You know those dreams where you find yourself in a familiar house only it contains more rooms than you thought, and rooms come off rooms, passages open out into chambers and before you know it you have strayed somewhere else altogether?

London can be like that. Last week, I walked though a bombproof door on Furnival Street in Holborn and took a lift 100ft down to a vast subterranean world that few Londoners know exists.

These are the Kingsway Tunnels, a secret underground bunker over a mile long that its present owner, BT, has just put up for sale. Built originally as the Chancery Lane public bomb shelter in the Blitz, the lair was taken over by MI6 until the end of the war, before the Public Record office took residency and finally the GPo (BT as it was then known) bought it up and extended the network of chambers and passages in 1956.

It became the Kingsway telephone exchange, the most secure in Britain. Broken circuit boards and a framed Factories Act of 1944 bear witness to it now. Rumour has it that MI6 sealed it off, manned, for a fortnight during the Cuban missile crisis - but fact recalls that until the mid-Nineties some 150 telephone engineers worked here daily. There was a snooker hall, a canteen, a bar and a tropical fish tank.
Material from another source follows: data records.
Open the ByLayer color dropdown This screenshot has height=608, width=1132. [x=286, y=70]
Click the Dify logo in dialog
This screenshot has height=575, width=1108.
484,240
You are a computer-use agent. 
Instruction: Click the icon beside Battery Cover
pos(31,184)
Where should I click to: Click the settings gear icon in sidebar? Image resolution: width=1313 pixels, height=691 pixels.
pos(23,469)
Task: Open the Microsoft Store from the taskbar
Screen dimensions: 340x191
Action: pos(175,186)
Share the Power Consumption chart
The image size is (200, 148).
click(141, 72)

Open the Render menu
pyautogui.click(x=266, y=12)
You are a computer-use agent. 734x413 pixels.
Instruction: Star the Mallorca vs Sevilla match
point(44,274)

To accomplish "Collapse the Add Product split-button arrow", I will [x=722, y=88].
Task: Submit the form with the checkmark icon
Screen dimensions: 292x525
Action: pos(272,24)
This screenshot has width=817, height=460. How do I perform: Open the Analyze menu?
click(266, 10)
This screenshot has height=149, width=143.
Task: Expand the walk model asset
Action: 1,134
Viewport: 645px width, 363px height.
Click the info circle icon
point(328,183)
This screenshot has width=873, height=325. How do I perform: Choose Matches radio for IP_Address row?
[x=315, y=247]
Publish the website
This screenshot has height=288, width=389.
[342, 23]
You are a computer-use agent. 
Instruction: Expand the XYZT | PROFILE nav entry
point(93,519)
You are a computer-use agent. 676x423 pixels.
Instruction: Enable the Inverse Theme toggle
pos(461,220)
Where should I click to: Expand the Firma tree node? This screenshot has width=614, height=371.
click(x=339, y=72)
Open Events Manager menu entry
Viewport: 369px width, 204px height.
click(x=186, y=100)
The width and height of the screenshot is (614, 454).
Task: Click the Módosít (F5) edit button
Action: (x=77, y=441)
Still, it remained secret. The supervisor who led our tour claims those who built it were shipped in, spoke no English and had no idea where they were working as a precaution. Even now, displaying a level of secrecy that suggests the war never ended, he refuses to reveal exactly which street it lies under. An electrical diagram on the wall for some reason incorporates the old newspaper offices on Fleet Street. Was this place used for wiretapping journalists? of course, the temptation is to sneak off away from the group and explore the tunnels by myself - "oi! Don't open that door!" I am told, though, whenever I slip away. or is that a red herring?

Tar seeps through the walls. Central line trains rumble past, unnervingly close. It will take any prospective buyer at least £5 million to render the space suitable for commercial use: storing bullion, say. or something else ...

I say the Punchdrunk theatre company should turn it into a living art installation. or an eccentric billionaire could act out weird fantasies down here. or Dr Strangelove's vision for a postnuclear society could become reality!

Excuse me. Must be the lack of daylight.